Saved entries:
'''
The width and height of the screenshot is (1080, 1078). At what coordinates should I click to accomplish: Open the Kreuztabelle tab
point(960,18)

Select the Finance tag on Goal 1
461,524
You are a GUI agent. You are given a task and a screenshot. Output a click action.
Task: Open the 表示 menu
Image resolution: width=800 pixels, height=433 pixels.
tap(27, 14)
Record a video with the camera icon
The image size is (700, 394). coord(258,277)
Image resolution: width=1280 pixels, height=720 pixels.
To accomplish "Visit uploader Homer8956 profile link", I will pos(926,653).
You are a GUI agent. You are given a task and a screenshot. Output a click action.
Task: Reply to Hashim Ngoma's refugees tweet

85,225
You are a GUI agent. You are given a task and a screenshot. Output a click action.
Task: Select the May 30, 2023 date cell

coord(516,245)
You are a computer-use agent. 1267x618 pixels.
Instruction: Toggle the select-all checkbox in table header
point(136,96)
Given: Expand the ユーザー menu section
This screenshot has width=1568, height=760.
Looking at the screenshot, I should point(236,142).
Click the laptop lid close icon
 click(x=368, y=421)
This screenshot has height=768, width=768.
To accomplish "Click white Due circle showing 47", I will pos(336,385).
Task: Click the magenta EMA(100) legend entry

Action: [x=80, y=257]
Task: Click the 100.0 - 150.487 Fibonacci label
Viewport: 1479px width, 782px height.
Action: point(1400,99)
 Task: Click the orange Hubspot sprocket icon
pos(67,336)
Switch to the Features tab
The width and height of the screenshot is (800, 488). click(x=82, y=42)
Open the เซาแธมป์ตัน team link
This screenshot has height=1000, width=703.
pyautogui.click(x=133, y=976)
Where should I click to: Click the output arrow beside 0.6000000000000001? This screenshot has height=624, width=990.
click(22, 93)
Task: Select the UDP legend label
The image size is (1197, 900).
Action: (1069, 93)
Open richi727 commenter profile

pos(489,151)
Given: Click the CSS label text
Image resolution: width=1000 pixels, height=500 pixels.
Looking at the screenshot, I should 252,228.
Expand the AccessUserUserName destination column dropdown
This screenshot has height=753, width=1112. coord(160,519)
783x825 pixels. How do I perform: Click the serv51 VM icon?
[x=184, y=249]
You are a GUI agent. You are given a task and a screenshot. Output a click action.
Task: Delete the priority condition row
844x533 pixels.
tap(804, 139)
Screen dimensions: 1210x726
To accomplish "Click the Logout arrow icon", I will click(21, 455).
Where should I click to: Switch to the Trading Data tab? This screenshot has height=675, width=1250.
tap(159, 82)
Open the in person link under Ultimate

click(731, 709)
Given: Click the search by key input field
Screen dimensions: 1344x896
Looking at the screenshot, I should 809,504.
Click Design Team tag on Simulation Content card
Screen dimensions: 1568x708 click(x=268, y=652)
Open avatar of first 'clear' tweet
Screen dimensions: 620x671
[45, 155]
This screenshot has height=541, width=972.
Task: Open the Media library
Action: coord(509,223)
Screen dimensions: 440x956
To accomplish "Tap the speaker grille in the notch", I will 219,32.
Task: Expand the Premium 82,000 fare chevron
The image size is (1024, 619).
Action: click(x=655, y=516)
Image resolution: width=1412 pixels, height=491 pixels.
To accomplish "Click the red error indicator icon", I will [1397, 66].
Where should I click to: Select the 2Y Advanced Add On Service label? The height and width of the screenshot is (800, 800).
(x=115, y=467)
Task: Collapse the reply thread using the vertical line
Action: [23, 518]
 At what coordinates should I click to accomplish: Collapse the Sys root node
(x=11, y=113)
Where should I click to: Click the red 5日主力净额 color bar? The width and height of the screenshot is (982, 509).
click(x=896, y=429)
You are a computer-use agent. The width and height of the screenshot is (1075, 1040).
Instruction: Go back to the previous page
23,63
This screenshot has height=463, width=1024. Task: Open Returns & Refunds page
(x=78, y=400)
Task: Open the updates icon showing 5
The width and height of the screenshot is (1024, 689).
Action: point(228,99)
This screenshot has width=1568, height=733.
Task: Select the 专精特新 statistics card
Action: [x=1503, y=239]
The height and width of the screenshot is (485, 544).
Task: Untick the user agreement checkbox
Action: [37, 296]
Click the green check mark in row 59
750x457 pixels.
'''
_INSTRUCTIONS TO FOLLOW_:
Print the records again in their entirety, character for character.

_RESULT OF THIS TASK_:
The width and height of the screenshot is (1080, 1078). At what coordinates should I click to accomplish: Open the Kreuztabelle tab
point(960,18)

Select the Finance tag on Goal 1
461,524
You are a GUI agent. You are given a task and a screenshot. Output a click action.
Task: Open the 表示 menu
Image resolution: width=800 pixels, height=433 pixels.
tap(27, 14)
Record a video with the camera icon
The image size is (700, 394). coord(258,277)
Image resolution: width=1280 pixels, height=720 pixels.
To accomplish "Visit uploader Homer8956 profile link", I will pos(926,653).
You are a GUI agent. You are given a task and a screenshot. Output a click action.
Task: Reply to Hashim Ngoma's refugees tweet

85,225
You are a GUI agent. You are given a task and a screenshot. Output a click action.
Task: Select the May 30, 2023 date cell

coord(516,245)
You are a computer-use agent. 1267x618 pixels.
Instruction: Toggle the select-all checkbox in table header
point(136,96)
Given: Expand the ユーザー menu section
This screenshot has width=1568, height=760.
Looking at the screenshot, I should point(236,142).
Click the laptop lid close icon
 click(x=368, y=421)
This screenshot has height=768, width=768.
To accomplish "Click white Due circle showing 47", I will pos(336,385).
Task: Click the magenta EMA(100) legend entry

Action: [x=80, y=257]
Task: Click the 100.0 - 150.487 Fibonacci label
Viewport: 1479px width, 782px height.
Action: point(1400,99)
 Task: Click the orange Hubspot sprocket icon
pos(67,336)
Switch to the Features tab
The width and height of the screenshot is (800, 488). click(x=82, y=42)
Open the เซาแธมป์ตัน team link
This screenshot has height=1000, width=703.
pyautogui.click(x=133, y=976)
Where should I click to: Click the output arrow beside 0.6000000000000001? This screenshot has height=624, width=990.
click(22, 93)
Task: Select the UDP legend label
The image size is (1197, 900).
Action: (1069, 93)
Open richi727 commenter profile

pos(489,151)
Given: Click the CSS label text
Image resolution: width=1000 pixels, height=500 pixels.
Looking at the screenshot, I should 252,228.
Expand the AccessUserUserName destination column dropdown
This screenshot has height=753, width=1112. coord(160,519)
783x825 pixels. How do I perform: Click the serv51 VM icon?
[x=184, y=249]
You are a GUI agent. You are given a task and a screenshot. Output a click action.
Task: Delete the priority condition row
844x533 pixels.
tap(804, 139)
Screen dimensions: 1210x726
To accomplish "Click the Logout arrow icon", I will click(21, 455).
Where should I click to: Switch to the Trading Data tab? This screenshot has height=675, width=1250.
tap(159, 82)
Open the in person link under Ultimate

click(731, 709)
Given: Click the search by key input field
Screen dimensions: 1344x896
Looking at the screenshot, I should 809,504.
Click Design Team tag on Simulation Content card
Screen dimensions: 1568x708 click(x=268, y=652)
Open avatar of first 'clear' tweet
Screen dimensions: 620x671
[45, 155]
This screenshot has height=541, width=972.
Task: Open the Media library
Action: coord(509,223)
Screen dimensions: 440x956
To accomplish "Tap the speaker grille in the notch", I will 219,32.
Task: Expand the Premium 82,000 fare chevron
The image size is (1024, 619).
Action: click(x=655, y=516)
Image resolution: width=1412 pixels, height=491 pixels.
To accomplish "Click the red error indicator icon", I will [1397, 66].
Where should I click to: Select the 2Y Advanced Add On Service label? The height and width of the screenshot is (800, 800).
(x=115, y=467)
Task: Collapse the reply thread using the vertical line
Action: [23, 518]
 At what coordinates should I click to accomplish: Collapse the Sys root node
(x=11, y=113)
Where should I click to: Click the red 5日主力净额 color bar? The width and height of the screenshot is (982, 509).
click(x=896, y=429)
You are a computer-use agent. The width and height of the screenshot is (1075, 1040).
Instruction: Go back to the previous page
23,63
This screenshot has height=463, width=1024. Task: Open Returns & Refunds page
(x=78, y=400)
Task: Open the updates icon showing 5
The width and height of the screenshot is (1024, 689).
Action: point(228,99)
This screenshot has width=1568, height=733.
Task: Select the 专精特新 statistics card
Action: [x=1503, y=239]
The height and width of the screenshot is (485, 544).
Task: Untick the user agreement checkbox
Action: [37, 296]
Click the green check mark in row 59
750x457 pixels.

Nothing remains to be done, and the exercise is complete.